[Guide] ASM 101 - Introduction to the Assembly language

KraHen · 01/29/2014, 12:49

Hello, fellow epvpers.

In the last few weeks/months I have seen a steep rise on people who wanted to give reverse engineering a try, so I figured I help a few people with a basic introduction to the assembly language.

IMPROTANT! This is NOT a reverse engineering tutorial!!! These will be just a few assembly tutorials, then at the end I might show you some basic things you can do with OllyDBG. This series is intended to help you understand that nightmare of code which appears in Olly, then you apply this to Conquer Online

Update : (Thanks to a friend of mine )Do you need an editor to work in 8086 assembly and don`t like Notepad or Notepad++? Use Sublime_text. You will need to make it work.

If you find any errors, and I`m sure you will, probably multiple times, please PM me or post it here and I`ll fix it. Thanks you in advance.

This thread will be updated with more tutorials, of course.

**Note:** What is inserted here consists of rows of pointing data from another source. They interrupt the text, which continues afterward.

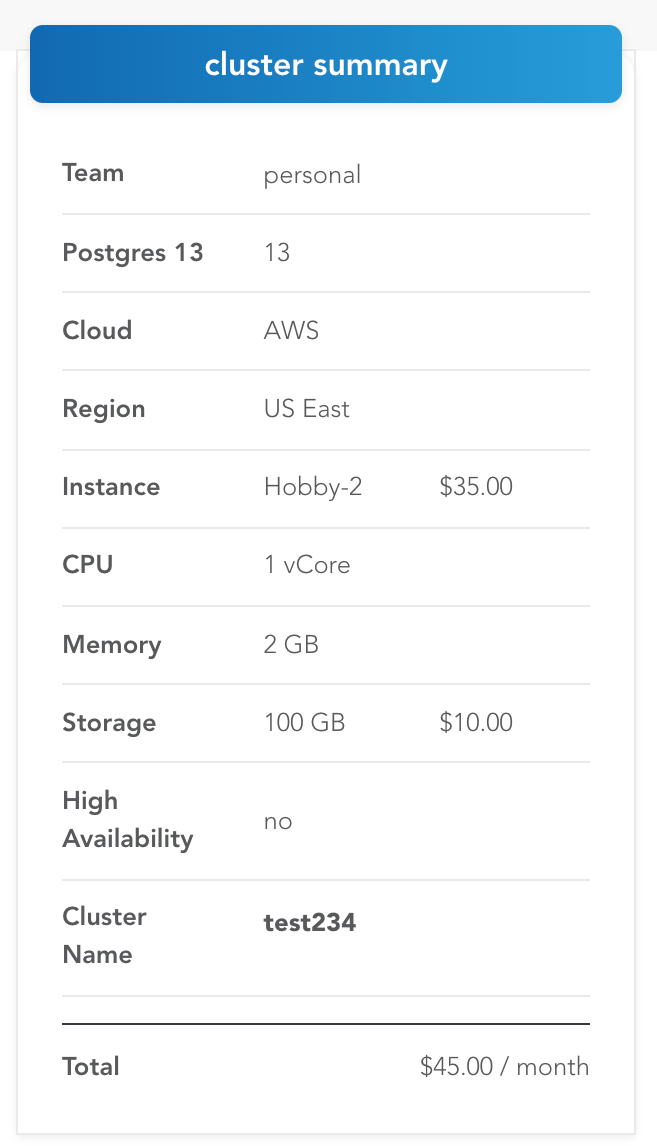Click the Storage row label
This screenshot has height=1146, width=657.
pyautogui.click(x=109, y=722)
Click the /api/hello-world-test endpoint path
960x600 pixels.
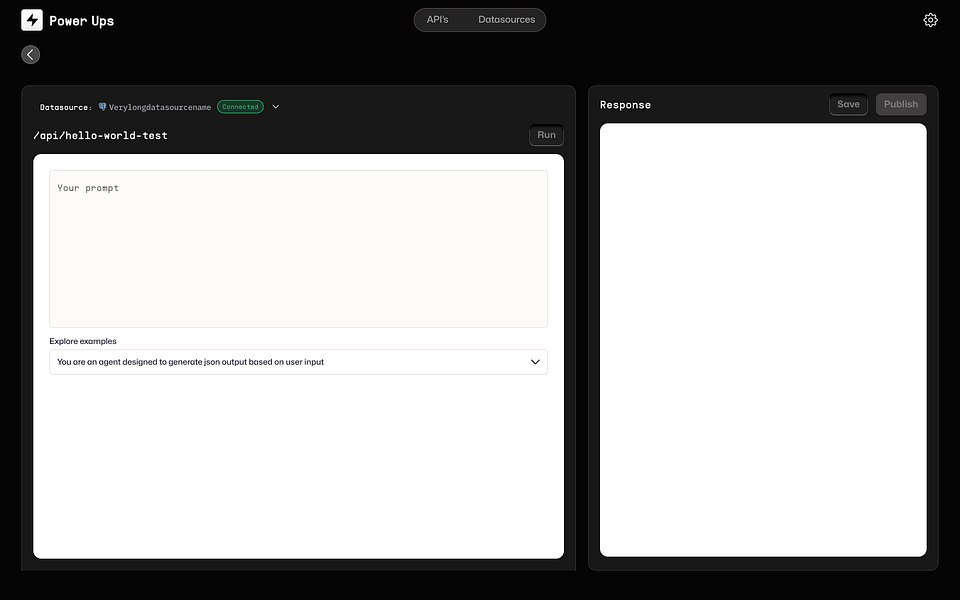[101, 135]
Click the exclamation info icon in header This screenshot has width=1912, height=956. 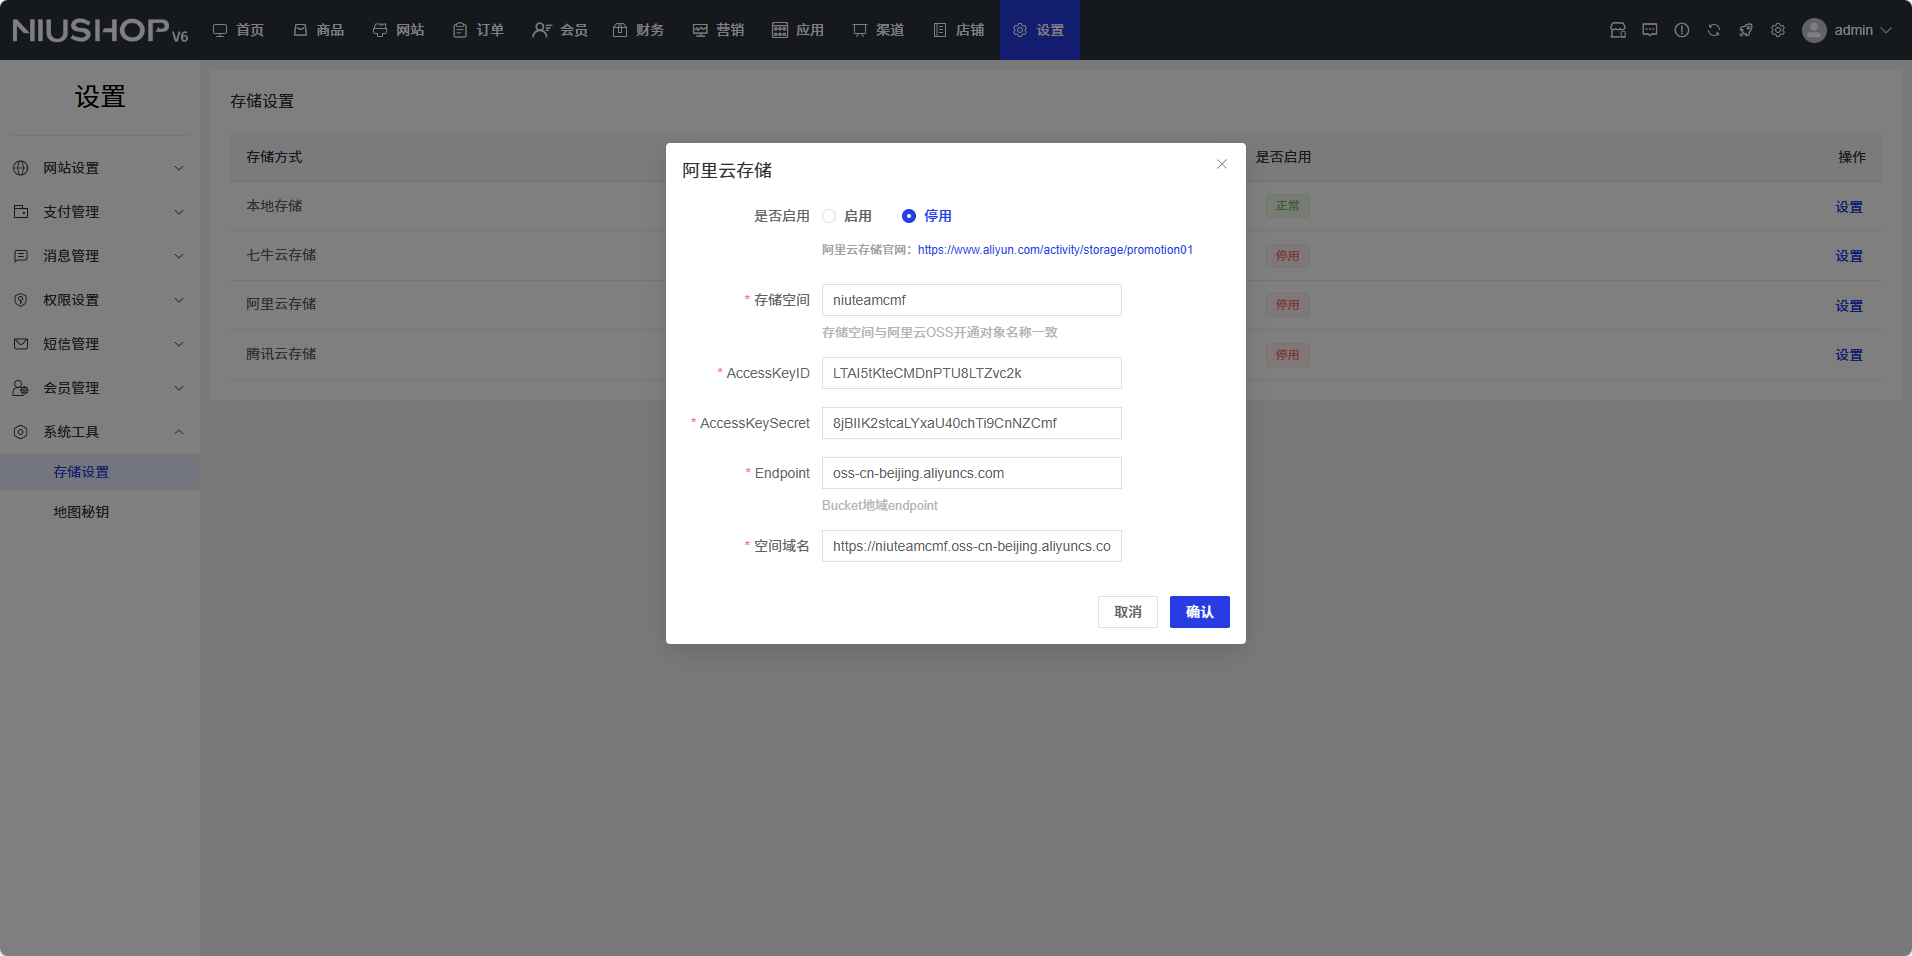pyautogui.click(x=1682, y=30)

So yeah, let`s get started!

Lesson 0 - Compiling your first 8086 assembly program and set up the dev enviroment

Spoiler

Okay, so the first thing you might ask : why 8086 assembly and what is it? 8086 is a very old variant of the assembly language, which runs on 16 bit processors. This is not the assembly you will find in your OllyDBG output, but this is easier to explain for me. If you understand 8086 assembly I assure you that the transition to MASM or NASM won`t be hard at all.

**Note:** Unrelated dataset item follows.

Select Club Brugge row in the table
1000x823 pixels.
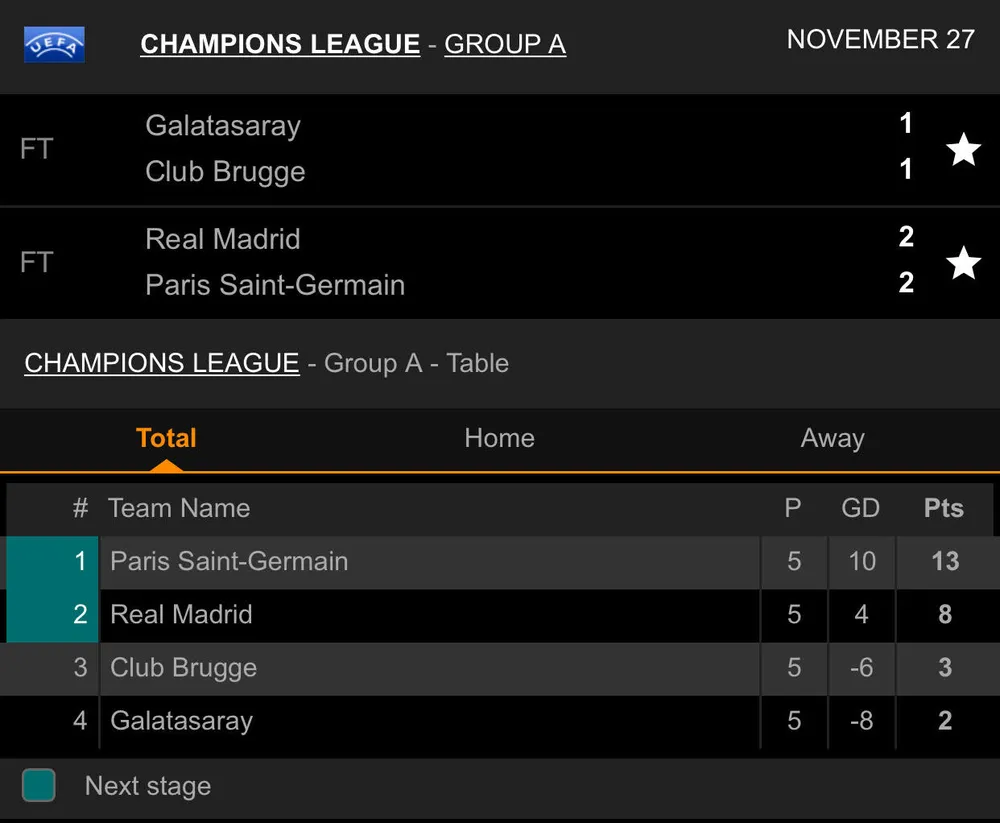click(x=183, y=668)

In order to get started, we need a linker, a compiler, and a debug environment. I`m sure you`re familiar with these terms if you are reading this, if not, please learn some basic C or C++, or even Pascal or something first.

In this series we will use the Turbo ASM compiler, linker and debugger (it is the same used by Turbo Pascal, and if I recall it right, Borland C). This is ANCIENT, but it`s much simpler to use than OllyDBG, and is more suited for our purposes here.

Please note : if you have a 64 bit operating system, you MUST use DOSBOX to run these programs!

Okay, so please download the TASM.zip file attached to this thread. All done? Great. Create a folder and put all three .exe files in it, then create a new file in it called FIRST.ASM Please note that this template will be used for almost all of our next tutorials.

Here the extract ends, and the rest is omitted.